Em nota, a OVG afirma que o nome de Adryanna foi aprovado pelo conselho de administração da organização e que, sob sua gestão, a entidade teve crescimento histórico. A diretora argumenta ter "quase 30 anos de serviço público em Goiás" e que sua formação e experiência "foram fatores determinantes" para assumir os cargos.

Questionamentos constitucionais

Para os especialistas em direito administrativo Leandro Mello Frota, membro do IAB (Instituto dos Advogados Brasileiros), e Manoel Peixinho, professor da PUC-Rio, mesmo dentro das exceções previstas em lei, os casos podem gerar ações na Justiça sob o argumento de violação de princípios constitucionais.

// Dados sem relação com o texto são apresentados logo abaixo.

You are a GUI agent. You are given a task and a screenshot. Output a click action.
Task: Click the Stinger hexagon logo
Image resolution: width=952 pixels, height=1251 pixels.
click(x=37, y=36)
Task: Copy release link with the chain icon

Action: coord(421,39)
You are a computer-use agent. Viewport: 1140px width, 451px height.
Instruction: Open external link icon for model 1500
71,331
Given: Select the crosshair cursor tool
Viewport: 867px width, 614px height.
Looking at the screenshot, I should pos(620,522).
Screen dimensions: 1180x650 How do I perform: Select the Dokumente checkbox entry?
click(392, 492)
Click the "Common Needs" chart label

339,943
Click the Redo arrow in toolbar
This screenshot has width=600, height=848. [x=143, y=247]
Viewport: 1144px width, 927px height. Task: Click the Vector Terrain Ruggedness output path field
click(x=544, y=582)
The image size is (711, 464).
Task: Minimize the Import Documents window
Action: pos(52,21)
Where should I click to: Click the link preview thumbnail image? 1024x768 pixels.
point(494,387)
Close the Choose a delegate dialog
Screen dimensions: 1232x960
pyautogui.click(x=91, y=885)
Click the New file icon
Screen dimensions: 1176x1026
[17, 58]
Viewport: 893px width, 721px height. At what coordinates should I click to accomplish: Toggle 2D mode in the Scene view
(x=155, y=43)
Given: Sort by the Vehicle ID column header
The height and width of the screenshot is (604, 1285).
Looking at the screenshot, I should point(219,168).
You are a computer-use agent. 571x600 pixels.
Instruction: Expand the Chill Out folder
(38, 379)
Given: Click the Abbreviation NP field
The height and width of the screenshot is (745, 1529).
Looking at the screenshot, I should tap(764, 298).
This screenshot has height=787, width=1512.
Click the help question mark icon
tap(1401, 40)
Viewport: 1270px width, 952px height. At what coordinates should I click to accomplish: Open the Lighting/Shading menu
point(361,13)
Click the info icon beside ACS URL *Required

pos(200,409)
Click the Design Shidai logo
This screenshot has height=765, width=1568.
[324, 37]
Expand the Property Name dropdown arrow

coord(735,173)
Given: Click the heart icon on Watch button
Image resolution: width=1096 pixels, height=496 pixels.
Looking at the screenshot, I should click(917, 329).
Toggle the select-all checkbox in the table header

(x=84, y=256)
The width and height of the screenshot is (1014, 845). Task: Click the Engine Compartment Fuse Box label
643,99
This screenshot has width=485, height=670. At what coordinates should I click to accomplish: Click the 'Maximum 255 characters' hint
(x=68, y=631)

"Estamos falando de dinheiro público e de funções importantes para a vida da sociedade. É importante olhar as atitudes do governante, que, embora não estejam, em um primeiro momento, praticando nepotismo, podem estar afrontando outros princípios da Constituição, como moralidade, impessoalidade e eficiência", afirma Mello Frota.

Gracinha Caiado defende seu período na OVG afirmando que "liderou o maior programa de superação da pobreza da história de Goiás". A entidade realiza em parceria com o estado programas sociais como distribuição de alimentos e acolhimento a grávidas, crianças e idosos.

O ex-governador mantém que "todos os servidores mencionados exercem regularmente suas funções, possuem qualificação técnica compatível com os cargos que ocupam e desempenham suas atribuições sem qualquer irregularidade ou prejuízo à administração pública".

A situação ilustra o delicado equilíbrio entre nomeações políticas legítimas e práticas que, mesmo dentro da letra da lei, podem ser questionadas quanto ao espírito da administração pública transparente e impessoal.